NIKOLAI BERDYAEV (BERDIAEV)
Concerning Freedom and Integrity
of the Word
(1917 - #281)
When they speak with pathos about the freedoms won by the Revolution1, then first of all they ought to have in view those rights of man, which cannot be taken away in the name of whatever the earthly blessings. But it is about these sacred and inalienable rights of man among us that they least of all think and least of all care about. Pathos for the freedom of man does not exist within the elements of the Russian Revolution. There is a strong basis to think, that Russians do not love freedom and do not value freedom.
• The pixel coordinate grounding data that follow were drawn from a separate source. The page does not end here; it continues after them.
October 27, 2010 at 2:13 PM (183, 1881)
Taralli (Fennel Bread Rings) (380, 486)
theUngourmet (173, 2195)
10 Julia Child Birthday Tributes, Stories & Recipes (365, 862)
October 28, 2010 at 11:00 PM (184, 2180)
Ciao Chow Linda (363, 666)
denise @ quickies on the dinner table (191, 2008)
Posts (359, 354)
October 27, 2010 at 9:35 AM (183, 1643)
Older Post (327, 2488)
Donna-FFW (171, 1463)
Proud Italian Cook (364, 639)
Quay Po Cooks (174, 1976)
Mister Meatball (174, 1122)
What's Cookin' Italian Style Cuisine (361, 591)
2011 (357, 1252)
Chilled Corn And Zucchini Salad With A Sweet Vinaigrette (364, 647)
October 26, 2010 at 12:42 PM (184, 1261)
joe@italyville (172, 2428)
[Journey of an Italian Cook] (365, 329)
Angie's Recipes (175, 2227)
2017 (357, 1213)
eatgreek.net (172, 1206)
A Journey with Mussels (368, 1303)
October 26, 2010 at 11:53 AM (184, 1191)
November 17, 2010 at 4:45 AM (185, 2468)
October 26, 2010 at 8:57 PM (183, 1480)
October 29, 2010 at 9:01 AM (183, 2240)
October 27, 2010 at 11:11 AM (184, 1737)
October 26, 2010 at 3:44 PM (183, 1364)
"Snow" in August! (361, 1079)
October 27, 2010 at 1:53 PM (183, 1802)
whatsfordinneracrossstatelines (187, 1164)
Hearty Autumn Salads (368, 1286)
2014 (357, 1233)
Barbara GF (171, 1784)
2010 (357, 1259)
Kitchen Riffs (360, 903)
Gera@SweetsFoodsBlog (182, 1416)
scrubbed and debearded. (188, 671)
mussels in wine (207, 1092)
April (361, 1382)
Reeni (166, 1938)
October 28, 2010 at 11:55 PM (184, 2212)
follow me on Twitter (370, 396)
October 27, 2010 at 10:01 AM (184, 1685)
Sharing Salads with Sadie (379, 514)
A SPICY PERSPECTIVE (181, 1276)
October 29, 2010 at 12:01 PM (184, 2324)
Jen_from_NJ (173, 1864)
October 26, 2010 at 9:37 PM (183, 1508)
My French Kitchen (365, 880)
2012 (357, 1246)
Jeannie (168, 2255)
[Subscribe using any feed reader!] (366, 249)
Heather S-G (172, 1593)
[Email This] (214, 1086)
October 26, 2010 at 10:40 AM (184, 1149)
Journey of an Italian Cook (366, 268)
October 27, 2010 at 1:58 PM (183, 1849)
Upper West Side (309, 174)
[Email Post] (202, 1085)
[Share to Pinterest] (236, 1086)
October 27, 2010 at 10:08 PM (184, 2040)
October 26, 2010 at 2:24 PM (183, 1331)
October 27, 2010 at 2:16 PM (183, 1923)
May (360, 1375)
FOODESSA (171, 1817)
Our so-called "Revolutionary Democracy" is obsessed with a passion for equality, such as the world has never seen, but under freedom it however understands the right of violence against neighbours in the name of its interests, and arbitrariness in the overall leveling. In the name of equality it is ready among us to destroy whatever freedom pleases it. And the moral source of the denial of rights, such as guarantee freedom, mustneeds be sought in the weak awareness of the sense of duty and in an undeveloped sense of personal dignity. The rights of man presuppose first of all a sense of duty in a man. Without an awareness of the duty to preserve the sacred right of one's neighbour, it is impossible to speak seriously about any sort of rights, for all rights will be squashed. The Russian revolutionary consciousness however initially denies the sense of duty in man, it stands exclusively upon the pretensions of man. And one, in whom the pretensions and demands are stronger than the sense of duty and obligation, morally loses his rights, morally buries his freedom. In the Russian revolutionary democratic emotional outlook there has completely faded the sense of guilt, such as is characteristic of the children of God, and it has been replaced by a sense of endless pretensions, as is characteristic to the children of this world. Any awareness of duties has faded in that element, which now is dominant in Russia, and therefore outrages are committed incessantly against the rights of man. In the guarantee of the rights of man most important -- is not the pretensions of one, who possesses a right, but rather the sense of duty in one, who ought to respect these rights and not infringe upon them.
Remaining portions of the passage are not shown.